PostHeaderIcon IL SENSO UNICO BLOCCA LA VIABILITA' LOCALE E CONGESTIONA SAN GIOVANNI

MAPPA_PERCORSO_ALTERNATIVO

L'intervento di modifica della viabilità di via Taranto e via La Spezia, realizzato dal Comune, presenta molti aspetti negativi per i residenti di San Giovanni.

Fra i pochi aspetti positivi, la realizzazione della pista ciclabile di via Taranto.

Fra i numerosi aspetti negativi, il principale riguarda l'adozione di un modello di viabilità, caratterizzato dalla scelta del SENSO UNICO, che trasforma due fra gli assi viari principali del quartiere, via Taranto e via La Spezia, in vere e proprie autostrade urbane. Ciò a vantaggio esclusivo di una mobilità pesante, che ha aumentato il volume di traffico privato, l'inquinamento e la congestione urbana nel quartiere.

Per ridurre il rischio di congestione ....

l'intervento adotta scelte mirate a fluidificare i flussi di traffico in direzione della Tangenziale.
Per far ciò, il Comune ha deciso di ridurre i tempi di attesa al semaforo di via Taranto/via Monza, sacrificando l'attraversamento pedonale di via Monza. Scelta molto rischiosa, che accresce il pericolo per i pedoni in un'area molto frequentata, anche per la presenza di scuole, una Chiesa, del vicino mercato, delle Poste centrali e di moltissime attività commerciali.

L'intervento privilegia e incrementa il flusso di traffico esterno in ingresso dalla Tangenziale, a cui si consente di attraversare il quartiere, facilitando i collegamenti fra le aree urbane Nord-Est e Ovest di Roma, utilizzando le vie interne di San Giovanni come un prolungamento della Tangenziale Est e della Cristoforo Colombo.

Ciò è in contrasto con i principi enunciati nei documenti urbanistici democraticamente approvati dall'Assemblea Capitolina (PGTU, PRG)  che dispongono la necessità di disincentivare i flussi di attraversamento interni ai quartieri del traffico urbano.

L'intervento invece incentiva tale flusso e, nel far ciò, irrigidisce e ingessa la viabilità interna al quartiere, costringendo i residenti di San Giovanni a percorrere giri lunghi e tortuosi per raggiungere le proprie abitazioni, che aumentano ulteriormente la congestione e i livelli di inquinamento.

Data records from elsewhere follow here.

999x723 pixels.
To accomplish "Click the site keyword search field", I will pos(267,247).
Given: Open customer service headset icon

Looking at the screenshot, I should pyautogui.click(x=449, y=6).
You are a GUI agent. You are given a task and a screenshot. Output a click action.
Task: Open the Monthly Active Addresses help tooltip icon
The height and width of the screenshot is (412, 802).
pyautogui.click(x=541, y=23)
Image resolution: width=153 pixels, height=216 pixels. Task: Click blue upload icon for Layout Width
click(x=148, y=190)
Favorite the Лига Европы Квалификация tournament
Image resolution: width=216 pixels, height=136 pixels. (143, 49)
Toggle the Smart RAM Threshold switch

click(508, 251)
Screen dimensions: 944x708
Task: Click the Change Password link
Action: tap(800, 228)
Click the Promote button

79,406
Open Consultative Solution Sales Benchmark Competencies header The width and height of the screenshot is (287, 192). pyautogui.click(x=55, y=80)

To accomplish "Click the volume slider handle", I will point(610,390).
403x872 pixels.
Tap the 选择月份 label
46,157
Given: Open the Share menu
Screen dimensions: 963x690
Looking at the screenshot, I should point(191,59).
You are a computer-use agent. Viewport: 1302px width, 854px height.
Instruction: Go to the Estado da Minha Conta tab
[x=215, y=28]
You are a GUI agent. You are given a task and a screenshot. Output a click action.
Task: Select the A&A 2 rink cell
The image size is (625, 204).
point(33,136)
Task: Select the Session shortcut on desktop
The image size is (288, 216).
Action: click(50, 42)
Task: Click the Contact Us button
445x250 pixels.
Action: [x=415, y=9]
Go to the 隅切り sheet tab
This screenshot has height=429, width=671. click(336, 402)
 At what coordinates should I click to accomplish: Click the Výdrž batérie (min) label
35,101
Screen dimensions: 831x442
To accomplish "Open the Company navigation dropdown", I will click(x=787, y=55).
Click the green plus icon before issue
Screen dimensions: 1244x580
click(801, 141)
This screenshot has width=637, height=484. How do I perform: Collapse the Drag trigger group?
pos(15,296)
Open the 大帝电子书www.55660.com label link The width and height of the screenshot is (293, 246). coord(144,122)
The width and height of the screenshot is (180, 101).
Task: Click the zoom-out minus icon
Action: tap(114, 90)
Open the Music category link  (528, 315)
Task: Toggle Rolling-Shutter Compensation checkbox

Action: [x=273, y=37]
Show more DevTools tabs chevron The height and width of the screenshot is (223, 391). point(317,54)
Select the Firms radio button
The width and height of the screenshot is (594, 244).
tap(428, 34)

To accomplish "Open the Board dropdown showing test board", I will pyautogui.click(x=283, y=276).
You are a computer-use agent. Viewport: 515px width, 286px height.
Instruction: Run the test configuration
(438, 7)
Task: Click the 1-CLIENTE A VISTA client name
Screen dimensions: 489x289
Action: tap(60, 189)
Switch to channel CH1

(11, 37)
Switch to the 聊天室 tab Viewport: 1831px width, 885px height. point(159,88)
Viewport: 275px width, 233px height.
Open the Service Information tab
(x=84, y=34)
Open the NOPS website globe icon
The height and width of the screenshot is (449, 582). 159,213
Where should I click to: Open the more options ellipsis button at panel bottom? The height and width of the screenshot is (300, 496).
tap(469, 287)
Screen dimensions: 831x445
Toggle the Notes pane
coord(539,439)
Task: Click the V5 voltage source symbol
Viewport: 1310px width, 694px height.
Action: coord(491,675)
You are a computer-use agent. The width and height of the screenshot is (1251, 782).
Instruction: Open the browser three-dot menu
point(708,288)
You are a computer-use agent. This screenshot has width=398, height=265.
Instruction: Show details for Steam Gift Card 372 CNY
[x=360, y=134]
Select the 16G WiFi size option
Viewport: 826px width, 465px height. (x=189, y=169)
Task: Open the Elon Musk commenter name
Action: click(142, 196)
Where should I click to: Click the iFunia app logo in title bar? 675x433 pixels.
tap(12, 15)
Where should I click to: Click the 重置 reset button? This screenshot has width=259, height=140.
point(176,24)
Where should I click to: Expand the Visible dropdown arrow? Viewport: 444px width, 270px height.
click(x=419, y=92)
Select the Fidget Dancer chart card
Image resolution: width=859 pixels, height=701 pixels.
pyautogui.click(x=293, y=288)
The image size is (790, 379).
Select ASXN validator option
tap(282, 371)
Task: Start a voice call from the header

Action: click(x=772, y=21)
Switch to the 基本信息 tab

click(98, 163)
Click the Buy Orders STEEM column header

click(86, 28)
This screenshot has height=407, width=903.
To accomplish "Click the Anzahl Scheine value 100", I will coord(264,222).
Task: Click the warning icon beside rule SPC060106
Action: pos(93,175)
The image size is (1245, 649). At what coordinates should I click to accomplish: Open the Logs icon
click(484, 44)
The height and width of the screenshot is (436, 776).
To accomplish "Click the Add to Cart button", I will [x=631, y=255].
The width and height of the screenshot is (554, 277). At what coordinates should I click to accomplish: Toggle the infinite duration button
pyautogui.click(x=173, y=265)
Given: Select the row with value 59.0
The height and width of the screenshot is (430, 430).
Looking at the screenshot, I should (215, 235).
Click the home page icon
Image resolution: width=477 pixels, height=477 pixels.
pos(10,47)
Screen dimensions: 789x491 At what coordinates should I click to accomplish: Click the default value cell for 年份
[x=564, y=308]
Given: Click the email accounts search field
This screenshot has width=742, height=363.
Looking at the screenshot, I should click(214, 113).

Per recuperare il danno prodotto dall'intervento del Comune, sarebbe auspicabile introdurre elementi di bilanciamento in direzione di una mobilità più sostenibile, fra cui si segnala la necessità di:

1) Ripristinare la viabilità a doppio senso di marcia su via Taranto e via La Spezia.
(Se ciò non fosse possibile, occorrerebbe quanto meno ripristinare una corsia per il traffico locale a via Taranto, per consentire l'ingresso a via Rimini per chi viene da via Monza-via Taranto, ricavando lo spazio da una migliore sistemazione dei parcheggi, trasformandoli dall'asssetto 'a spina' a quelllo 'in linea').

2) Ripristinare l'attraversamento pedonale e ciclopedonale di via Monza.

3) Installare dossi e rallentatori di velocità su via La Spezia, via Taranto, piazzale Appio e via Magna Grecia.

4) Installare un semaforo a Largo Brindisi per consentire un attraversamento sicuro del flusso pedonale in uscita/entrata dalla stazione Metro C (fronte R-Store).

5) Ripristinare l'attraversamento pedonale di piazzale Appio (Cicogna-COIN) e ridisegnare la piazza. 

6) Realizzare il Parco delle Mura Castrensi valorizzando la vocazione archeologico-ambientale di viale Castrense.